A process evaluation quantitatively describes how something was done. Its main aim is to gain an understanding on how a program was carried how and to gauge whether the steps followed meet the required standards. It normally inspects whether a program is carried out as earlier designed. It gives an outline of how a program was carried out with an objective of identifying the components which are responsible for the outcome. Outcome evaluation on the other hand, assesses the impact of a program. It evaluates how effective a program was carried out and determines whether the program has met the desired goals (Process and Outcome Evaluations, n.d).
Examples of Process and Outcome Evaluation
The multimedia provides various examples of process and outcome evaluation. The local Chamber of Commerce spending one hundred hours when recruiting runners for its annual Arts Run Run is a process evaluation since it quantitatively describes how the Chamber performed its recruitment. In addition, community closet collecting one thousand boxes of food and clothing is a process evaluation. This is because it describes how the food and clothing were collected.

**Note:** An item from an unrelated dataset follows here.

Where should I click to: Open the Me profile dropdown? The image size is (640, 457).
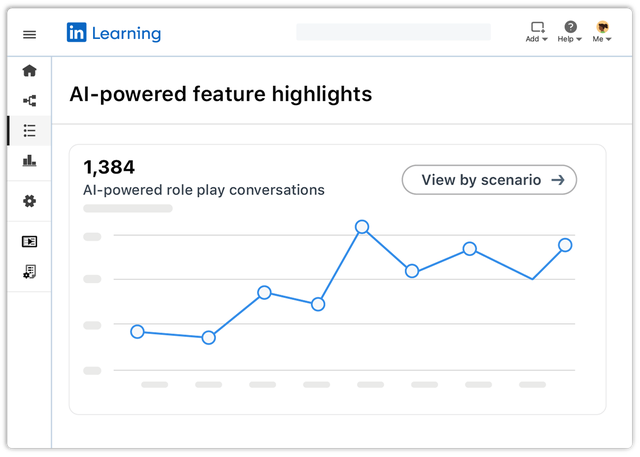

A program staff contacting former employment readiness client with an aim of determining how successful they were in securing and retaining employment is an outcome evaluation because it aimed to provide feedback on the results of the program. Another example of an outcome evaluation from the multimedia is when the police department compared DUI arrests made in 2004with those made during post awareness campaigns in 2006. Its aim was to evaluate the effectiveness of the two arrests (Process and Outcome Evaluations, n.d).